Ethical Consideration 4-2 recognizes the fact that it is common knowledge that certain nonlawyers, such as secretaries, are exposed to confidential professional information in the normal operation of a law office. For instances, it is probably common knowledge that law offices have often, and for a long time, relied on very short term office personnel placed by various temporary service employment agencies. Thus, the fact that a law firm may instead rely on longer term office personnel placed by a non-temporary lessor should fall squarely with this Ethical Consideration.

Ethical Consideration 4-3 recognizes that it is not improper for a lawyer to give limited information to outside agencies for legitimate purposes, including bookkeeping and accounting, two of the very purposes that the proposed lease arrangement might be expected to cover. Leased employees might be expected to perform duties of bookkeeping or accounting, in addition to secretarial or receptionist, for instance.

Although, the individual bookkeeper would still not be a law firm employee, he or she would be much more closely associated with the firm than a bookkeeper at an outside agency, which is ethically appropriate.

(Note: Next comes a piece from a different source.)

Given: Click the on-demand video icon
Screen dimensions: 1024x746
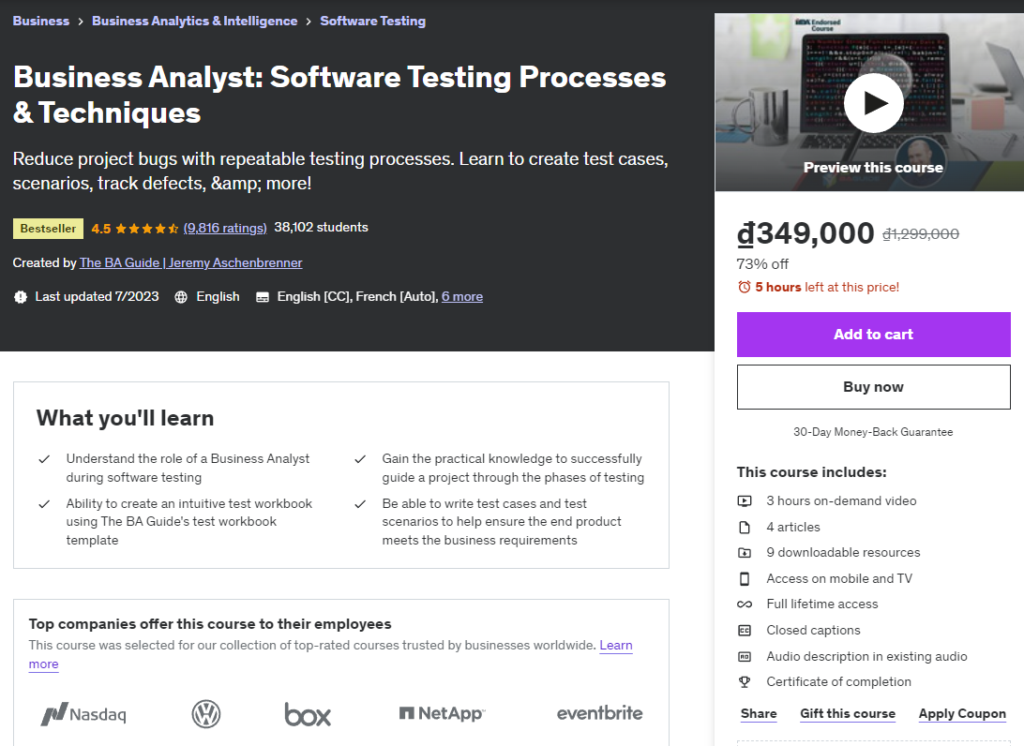Looking at the screenshot, I should click(744, 501).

Ethical Consideration 4-5 provides that a lawyer should be diligent to prevent misuse of client secrets and confidences. The lawyer's duty should be no less, nor no more difficult under the proposed leasing arrangement. The lawyer's ability to counsel longer term leased personnel concerning client secrets and confidences maybe easier than counselling temporary personnel or shared personnel.

Finally, under the mandatory Disciplinary Rule 4-101(D), a lawyer is implicitly allowed to utilize others, other than employees, but must exercise reasonable care to prevent disclosure. Thus nothing in the Rule specifies whose services the lawyer must utilize in operating his office, but that, whatever arrangement he or she utilizes, is subject to the same duty if reasonable care to prevent disclosure.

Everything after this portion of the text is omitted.